Pensaba que no lo iba a echar de menos. Nunca fui de sombrilla, toalla y hamaquita. De hecho, me resultaba bastante cansino tener que aguantar a ese tipo de multitudes cada verano -los niños correteando por allí y levantando arena, la gente irrespetuosa gritando, los chavales pavoneándose delante de las niñas con esa mierda de música a toda pastilla- no, eso no era para mí. Así que cuando me propusieron irme a la capital no caí en la cuenta de que había nacido y crecido a su lado, que lo había mamado desde pequeño y que era parte de mi ser. Decidí aceptar.

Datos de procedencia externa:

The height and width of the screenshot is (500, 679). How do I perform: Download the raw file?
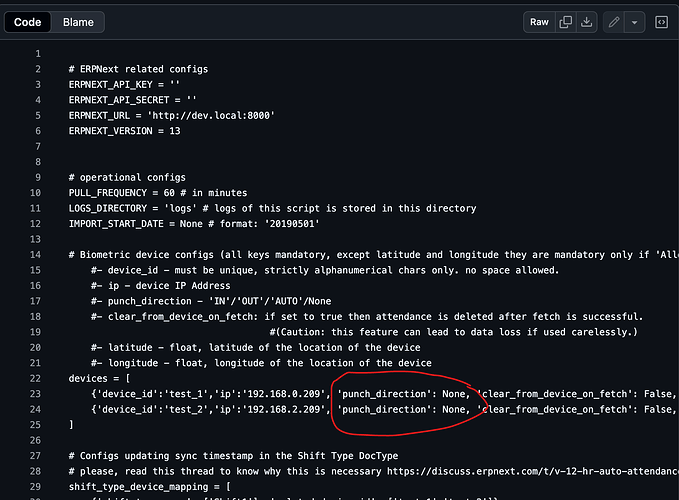[x=587, y=22]
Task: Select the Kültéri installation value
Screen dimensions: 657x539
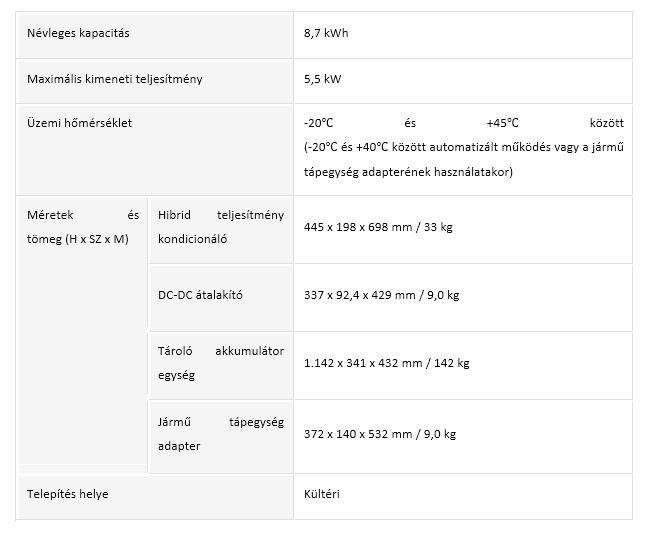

arena-Aquella ciudad era muy ruidosa. Gente, motores, pitidos, vagones, ventilaciones, aparatos… Nada ni nadie hablaba pero aun así no había silencio. No estaba permitido escuchar.- Antes, cuando me encontraba a su lado, no me pasaba eso. Daba igual que a mi alrededor hubiese más de mil domingueros tomando el sol. -La arena, de la que Él había sabido rodearse, mandaba guardar silencio. Las voces, los gritos y la música eran absorbidos por ella, manteniéndolos a raya y amortiguándolos. La playa era una función, un monólogo en el que solamente le estaba permitido hablar a Él. Y vaya que si hablaba. Cada vez que el viento arrastraba sus olas hasta la arena, ésta dejaba que te impregnaras de sus palabras.-
Muchas veces invertí tiempo en escucharle. –Él debía ser muy inteligente, ya que hacía muchos siglos que estaba allí. Desde mucho antes que cualquiera de nosotros. Y además nunca se callaba, así que si tanto tenía que contar debía ser porque realmente se consideraba muy sabio. Había días en los que el viento le molestaba, a lo que Él le replicaba sin parar. Otros días, en cambio, estaba tranquilo por lo que se limitaba a susurrarle a la playa.-

Mi compañero era uno de los mayores ejemplos de naturaleza en estado puro. Cuando lo observaba siempre llegaba a la conclusión de que su extensión estaba delimitada por el infinito. –Sí, Él era la definición de infinito. Tanto era así que ni siquiera el Sol, el Gran Astro Rey, era capaz de escapar a esa inmensidad. Él era el que, por las mañanas, daba permiso al Sol para emerger por el oriente y al atardecer le mandaba recogerse por occidente, permitía a la Luna mover sus mareas y cuando las Nubes de tormenta, el Viento y Él discutían, bien podías echarte a temblar.-

Sí, hace tiempo ya que me di cuenta de que lo necesito, de que lo echo de menos. Pero también hace tiempo que sé que, tarde o temprano, volveré a su lado.